Excerpt to read ::
Note: to have access to the datagolf API you must be a ScratchPlus Member. While I have a membership, I am not affiliated with datagolf.com nor do I receive compensation from the links in this project. Also, nothing contained herein should be considered gambling or financial advice. Use your own judgment and don’t bet what you can’t lose.

Overview of the Kelly Criterion

At it’s core, the Kelly criterion is a method to determine how much to bet based on your perceived edge, the odds offered by the sportsbook and your bankroll. “Kelly criterion is a mathematical formula for bet sizing, which is frequently used by investors and gamblers to decide how much money they should allocate to each investment or bet through a predetermined fraction of assets.” Link.

Kelly defines the “optimal size of a series of bets in order to maximize wealth. It is often described as optimizing the logarithm of wealth, and will do better than any other strategy in the long run.” Link

The Kelly formula can be defined multiple ways depending on the context.

Kelly Formula - General Terms

Kelly % = p - q/r

  • p = Probability of winning
  • q = Probability of losing = 1 - p
  • r = Profit on win, as a percentage of the placed wager or investment

Kelly Formula - Sports Betting Terms

Kelly % = (bp - q)/b

  • K % = The fraction of the bankroll to bet
  • b = decimal odds - 1
  • p = The calculated probability of winning bet
  • q = The probability of losing, which is 1 – p

For example, assume a bankroll of $1000. Datagolf predicts Golfer A has a 21.7% implied probability of making the top 20 while a popular book has an implied probability of 20% (+400 American Odds).

  • b = 20% = 5 decimal odds - 1 = 4
  • p = .217
  • q = 1 - .217 = .783

(4 * .217) - .783 / 4 = .0212

The Kelly Fraction dictates you should bet 2.12% of $1,000 or $21.20.

Kelly Formula - Edge or Expected Value Terms

K % = Edge – 1 / Odds – 1

  • Edge = Using decimal odds, the bookmaker probability divided by the actual probability
  • Odds = Using decimal odds, the odds offered by the bookmaker

Referring to the example above

  • Edge (in decimal odds) = 5 (bookmaker odds) / 4.61 (datagolf model predicted odds)
  • Odds (in decimal odds) = 5 (bookmaker)
  • K% = (5/4.61 - 1) / (5 - 1) = 2.11%

Be aware that edge or expected value is usually calculated using implied probabilities while Kelly is calculated using decimal odds in this format. For example, the model may predict and implied probability of 4.45% and the odds are offered at 3.84%. Edge would generally be calculated as Prediction (Percentage) /Odds (Percentage) - 1. Be aware of the format and be consistent throughout. See Revisiting the Kelly Criterion Part 1: A risk assessment.

Problem details :: In the Kelly criterion excerpt, list every symbol defined under the heading "Kelly Formula - Sports Betting Terms", each with its stated definition.

Available data ::
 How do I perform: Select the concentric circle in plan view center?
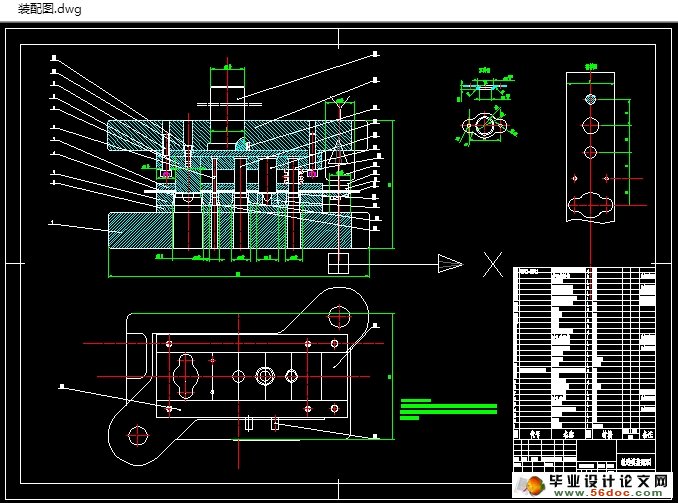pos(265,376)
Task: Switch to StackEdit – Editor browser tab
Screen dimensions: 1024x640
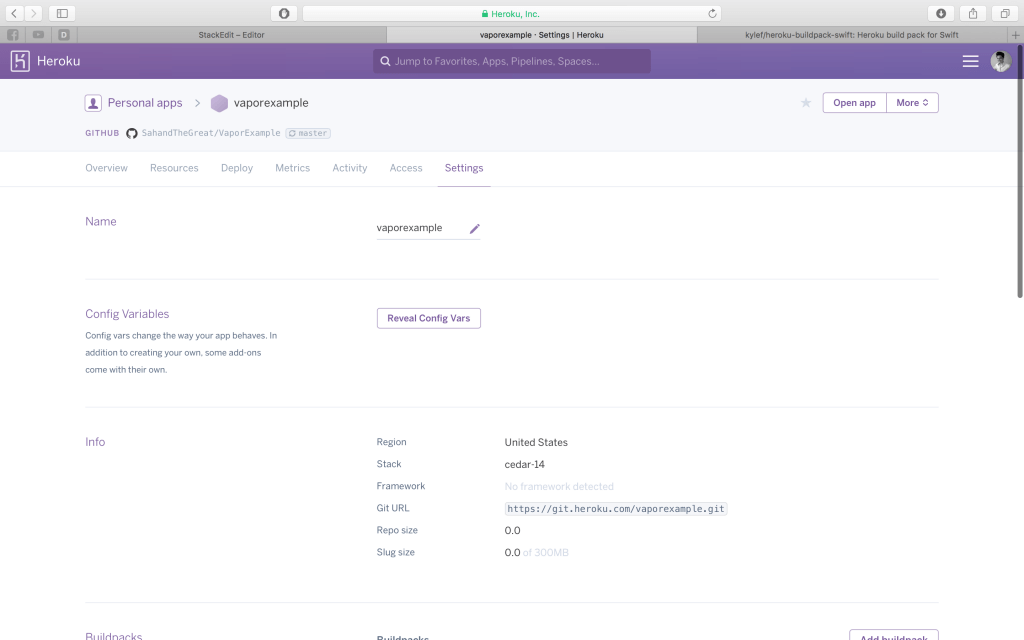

Complete answer ::
- K %: the fraction of the bankroll to bet
- b: decimal odds - 1
- p: the calculated probability of winning bet
- q: the probability of losing, which is 1 – p